Thank you for your suggestion. While we are not powered to perform sub analyses, we agree that this would be of interest and will be considered in power calculations for any future studies involving rural and remote centres.

 

  1. Discuss how education gaps might impact patients using different insulin delivery methods.

Response 9:

Currently, international best practice guidelines around the management of dietary fat and protein are based on studies conducted in those using multiple daily injection and open-loop insulin pumps (non-automated) therapies. There are no guidelines which specify insulin dosing strategies for users of newer automated insulin delivery (AID) systems. There is a paucity of studies in this population to inform guidelines specifically for AID systems users.

 

To acknowledge the lack of guideline recommended strategies for AID system users the following statement has been included in the discussion section of the manuscript, ‘There are currently no guideline recommended strategies for insulin dosing for fat and protein in those using AID systems.’ (see page 8, lines 307-308).  We have also acknowledged that the impact of this is that dietitians are adopting strategies without evidence of its efficacy as per the following statement ‘In the absence of such recommendations, sixty percent of dietitians routinely gave advice to increase the meal insulin dose via the entry of additional ‘fake’ carbohydrates without scientific evidence.’ (see page 8, lines 308-310).

 

  1. Proofread for minor grammatical errors to enhance readability.

Response 10:

The manuscript has been proofread and grammatical errors corrected.

Author Response File: Author Response.pdf

Reviewer 3 Report

Comments and Suggestions for Authors

This manuscript presents a survey study evaluating how dietitians in Australia and New Zealand educate families of children with type 1 diabetes (T1D) on the glycemic impact of dietary fat and protein and the extent to which they use continuous glucose monitoring (CGM) to guide insulin strategies. The study identifies gaps between clinical guidelines and current practices highlighting barriers such as lack of resources, unclear policies, and perceived family burden.

Comments:

  • Only 20 dietitians were surveyed, representing tertiary centers. While this ensures expertise, it limits generalizability to community settings. Acknowledge the limitations of a tertiary-care-only sample and suggest future studies including primary care dietitians.
  • The study does not include endocrinologists or diabetes educators who also influence T1D dietary education.

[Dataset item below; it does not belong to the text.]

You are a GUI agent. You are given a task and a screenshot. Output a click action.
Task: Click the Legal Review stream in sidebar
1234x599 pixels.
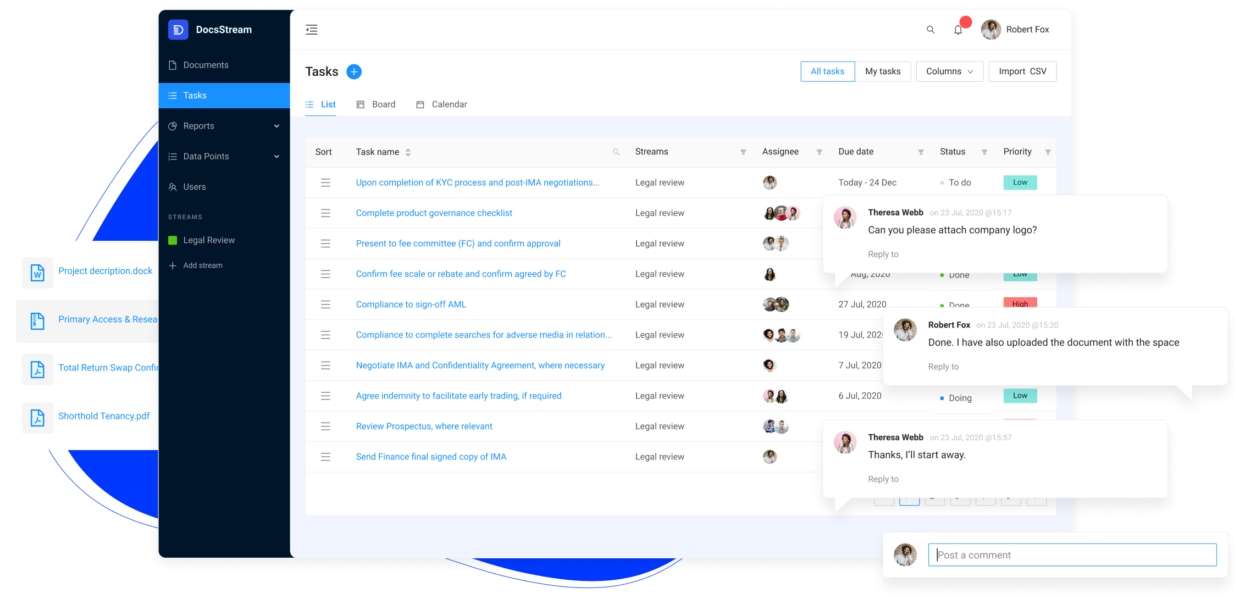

Include perspectives from endocrinologists or caregivers to provide a fuller picture of T1D education.
  • The authors note that no validated survey exists, but additional validation steps (e.g., test-retest reliability) could enhance credibility. Consider validating the survey tool.
  • Including family experiences could provide a more comprehensive understanding.
  • The study relies primarily on descriptive statistics, with only Fisher’s Exact Test applied for categorical associations.
  • Given the small sample size, logistic regression could have explored relationships between years of experience and adherence to guidelines.
  • Do rural vs. metropolitan dietitians differ in their approaches? Expand discussion on how current practices compare to international surveys of dietitians in other regions.
  • Conduct subgroup analyses to explore whether experience, location, or clinic size affects adherence to guidelines.
  • Discuss how education gaps might impact patients using different insulin delivery methods.
  • Proofread for minor grammatical errors to enhance readability.

Overall, manuscript is well-structured and presents valuable insights but requires improvements to strengthen its impact.

Author Response

No reviewer 3. 

Round 2

Reviewer 3 Report

Comments and Suggestions for Authors

I appreciate authors for considering and addressing all my comments appropriately.

I have no further comments on this manuscript.